The solid content blending amount of the pigment (pigment solid content amount) with respect to the total amount of the water-based ink is not specifically limited, which can be appropriately determined, for example, on the basis of the desired optical density. The pigment solid content is, for example, 0.1% by weight to 20% by weight, preferably 1% by weight to 10% by weight, more preferably 2% by weight to 8% by weight, and much more preferably 2% by weight to 6% by weight. The water-based ink makes it possible to improve the optical density (OD value) of the recorded matter based on the use of the water-based ink without raising the colorant concentration. Therefore, for example, even when the pigment concentration is relatively low, i.e., 2% by weight to 6% by weight, it is possible to obtain a sufficient optical density (OD value).
The dye is not specifically limited, which is exemplified, for example, by direct dyes, acid dyes, basic dyes, and reactive dyes. Specified examples of the dye include, for example, C. I. Direct Black, C. I. Direct Blue, C. I. Direct Red, C. I. Direct Yellow, C. I. Direct Orange, C. I. Direct Violet, C. I. Direct Brown, C. I. Direct Green, C. I. Acid Black, C. I. Acid Blue, C. I. Acid Red, C. I. Acid Yellow, C. I. Acid Orange, C. I. Acid Violet, C. I. Basic Black, C. I. Basic Blue, C. I. Basic Red, C. I. Basic Violet, and C. I. Food Black. C. I. Direct Black is exemplified, for example, by C. I. Direct Blacks 17, 19, 32, 51, 71, 108, 146, 154, and 168. C. I. Direct Blue is exemplified, for example, by C. I. Direct Blues 6, 22, 25, 71, 86, 90, 106, and 199. C. I. Direct Red is exemplified, for example, by C. I. Direct Reds 1, 4, 17, 28, 83, and 227. C. I. Direct Yellow is exemplified, for example, by C. I. Direct Yellows 12, 24, 26, 86, 98, 132, 142, and 173. C. I. Direct Orange is exemplified, for example, by C. I. Direct Oranges 34, 39, 44, 46, and 60. C. I. Direct Violet is exemplified, for example, by C. I. Direct Violets 47 and 48. C. I. Direct Brown is exemplified, for example, by C. I. Direct Brown 109. C. I. Direct Green is exemplified, for example, by C. I. Direct Green 59. C. I. Acid Black is exemplified, for example, by C. I. Acid Blacks 2, 7, 24, 26, 31, 52, 63, 112, and 118. C. I. Acid Blue is exemplified, for example, by C. I. Acid Blues 9, 22, 40, 59, 90, 93, 102, 104, 117, 120, 167, 229, and 234. C. I. Acid Red is exemplified, for example, by C. I. Acid Reds 1, 6, 32, 37, 51, 52, 80, 85, 87, 92, 94, 115, 180, 256, 289, 315, and 317. C. I. Acid Yellow is exemplified, for example, by C. I. Acid Yellows 11, 17, 23, 25, 29, 42, 61, and 71. C. I. Acid Orange is exemplified, for example, by C. I. Acid Oranges 7 and 19. C. I. Acid Violet is exemplified, for example, by C. I. Acid Violet 49. C. I. Basic Black is exemplified, for example, by C. I. Basic Black 2. C. I. Basic Blue is exemplified, for example, by C. I. Basic Blues 1, 3, 5, 7, 9, 24, 25, 26, 28, and 29. C. I. Basic Red is exemplified, for example, by C. I. Basic Reds 1, 2, 9, 12, 13, 14, and 37. C. I. Basic Violet is exemplified, for example, by C. I. Basic Violets 7, 14, and 27. C. I. Food Black is exemplified, for example, by C. I. Food Blacks 1 and 2.

### [Data lines]
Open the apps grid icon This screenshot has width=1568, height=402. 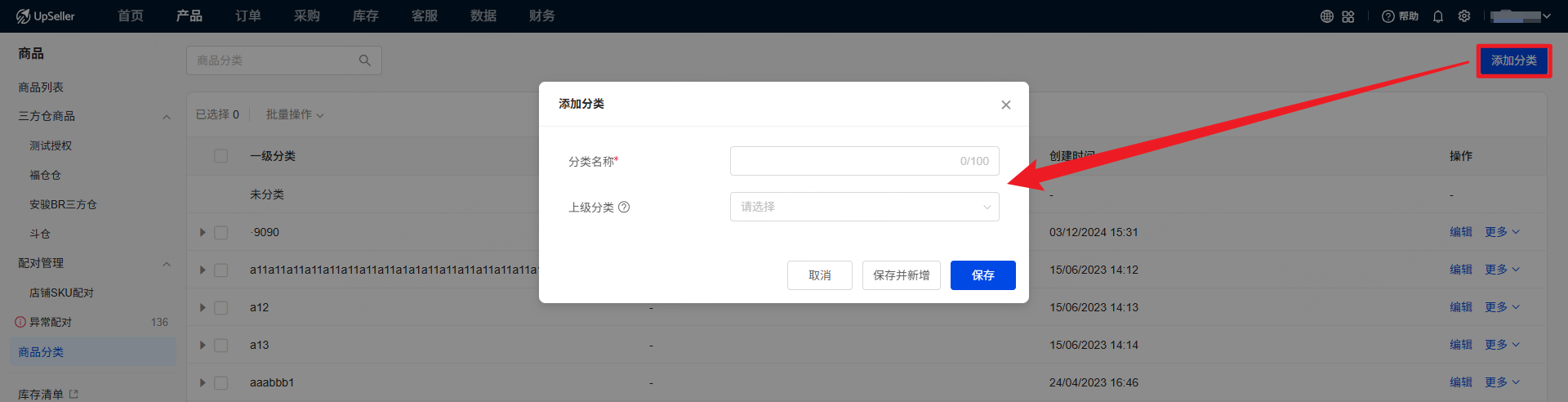pos(1348,16)
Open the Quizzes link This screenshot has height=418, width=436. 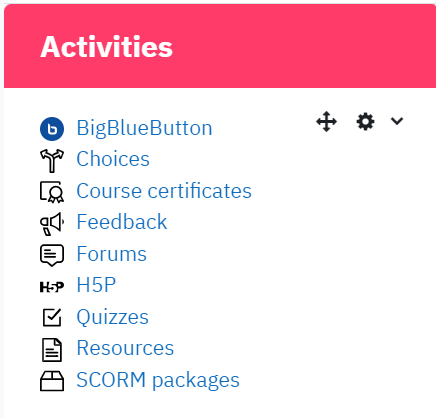[x=113, y=317]
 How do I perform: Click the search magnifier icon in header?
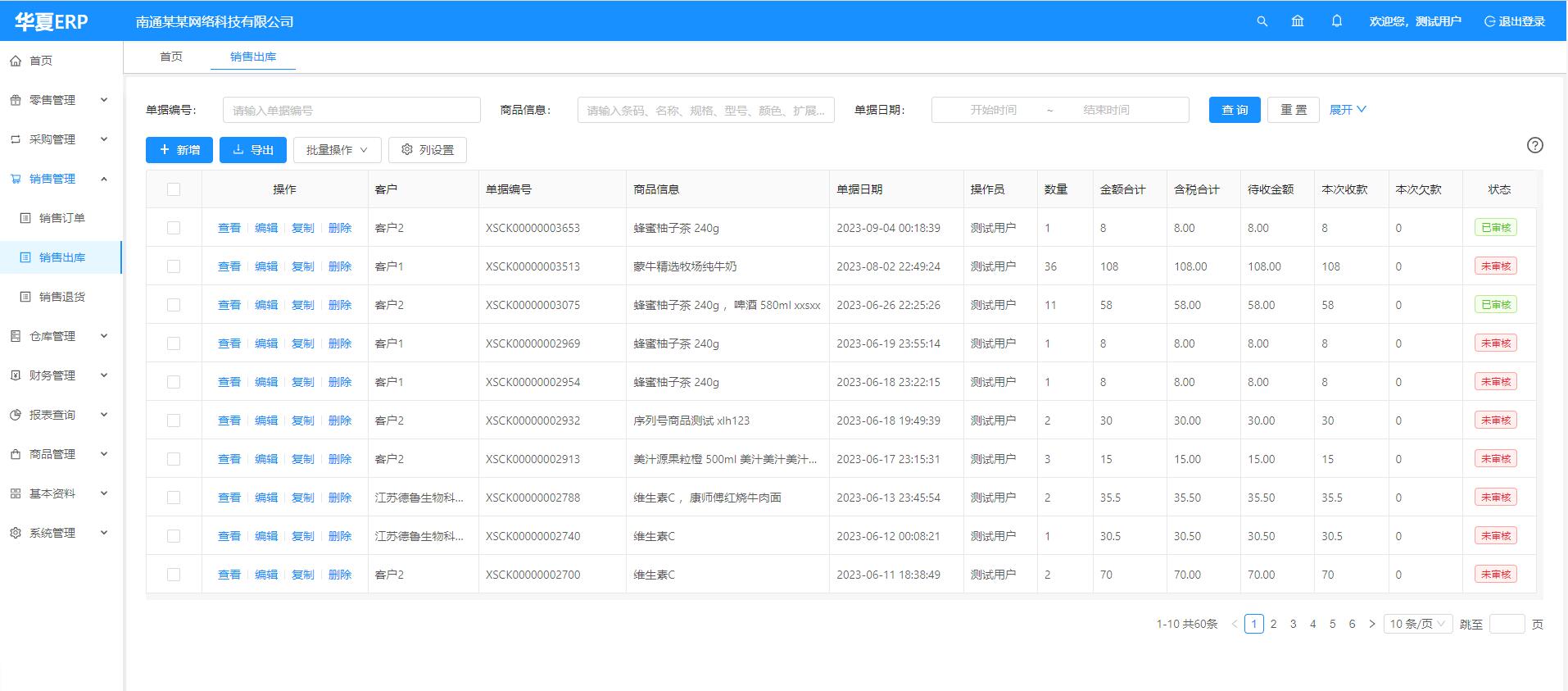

### [Exercise task 1]
Reproduce the stretch of the water-based ink passage from "The solid content" through "density (OD value).", substituting "print density" for every "optical density".
### [Exercise task 2]
Answer these questions from the water-based ink passage:
(a) What is the "much more preferably" range given for the pigment solid content?
(b) Which C. I. Direct Brown is given as an example?
(c) Which C. I. Acid Oranges are listed?
### [Exercise task 3]
Continue the water-based ink passage from its final sentence.

### [Result 1]
The solid content blending amount of the pigment (pigment solid content amount) with respect to the total amount of the water-based ink is not specifically limited, which can be appropriately determined, for example, on the basis of the desired print density. The pigment solid content is, for example, 0.1% by weight to 20% by weight, preferably 1% by weight to 10% by weight, more preferably 2% by weight to 8% by weight, and much more preferably 2% by weight to 6% by weight. The water-based ink makes it possible to improve the print density (OD value) of the recorded matter based on the use of the water-based ink without raising the colorant concentration. Therefore, for example, even when the pigment concentration is relatively low, i.e., 2% by weight to 6% by weight, it is possible to obtain a sufficient print density (OD value).

### [Result 2]
(a) 2% by weight to 6% by weight
(b) C. I. Direct Brown 109
(c) C. I. Acid Oranges 7 and 19

### [Result 3]
The blending amount of the dye with respect to the total amount of the water-based ink is not specifically limited, which is, for example, 0.1% by weight to 20% by weight, and preferably 0.3% by weight to 10% by weight.
One type of the colorant may be used singly. Alternatively, two or more types of the colorants may be used in combination. The colorant is preferably the pigment and more preferably the self-dispersible pigment, in view of the improvement in the optical density (OD value). Further, the colorant may be composed of only the pigment and more preferably only the self-dispersible pigment.
It is preferable that the water is ion exchange water or pure water. The blending amount of water (water ratio) with respect to the total amount of the water-based ink is appropriately determined depending on, for example, any desired ink characteristic. The water ratio may be, for example, the balance of the other components.
The water-based ink of the present teaching further includes “A” (compound represented by the formula (1)) and “B” (surfactant) shown below.
A: compound represented by the formula (1)
B: surfactant
In the formula (1), R is an alkyl ether group or an alkyl ester group in which a number of carbon atoms of a main chain is not less than 6, and alkyl groups of the alkyl ether group and the alkyl ester group may be either in a straight chain form or a branched chain form.
It is preferable that the “A” includes at least one of a compound (ethyl hexyl glycerol) represented by the following formula (1a) and a compound (glyceryl caprylate) represented by the following formula (1b):
Further, it is preferable that the “A” is a mixture of the compound (ethyl hexyl glycerol) represented by the formula (1a) and the compound (glyceryl caprylate) represented by the formula (1b), or the compound represented by the formula (1a). When the “A” is the mixture of the compound represented by the formula (1a) and the compound represented by the formula (1b), a weight ratio (1a)/(1b) of a blending amount of the compound represented by the formula (1a) to a blending amount of the compound represented by the formula (1b) is not specifically limited. However, for example, (1a)/(1b)=0.25 to 4 is given, and preferably (1a)/(1b)=0.5 to 2 is given.
The “A” may be prepared privately or independently, or any commercially available product may be used therefor. The commercially available product is exemplified, for example, by “NIKKOL (trade name) Nikkoguard (trade name) 88” produced by Nikko Chemicals Co., Ltd., “Lexgard (trade name) E” produced by Lexgard (trade name) Laminates, and “MinaCare Hexcine” produced by Minasolve.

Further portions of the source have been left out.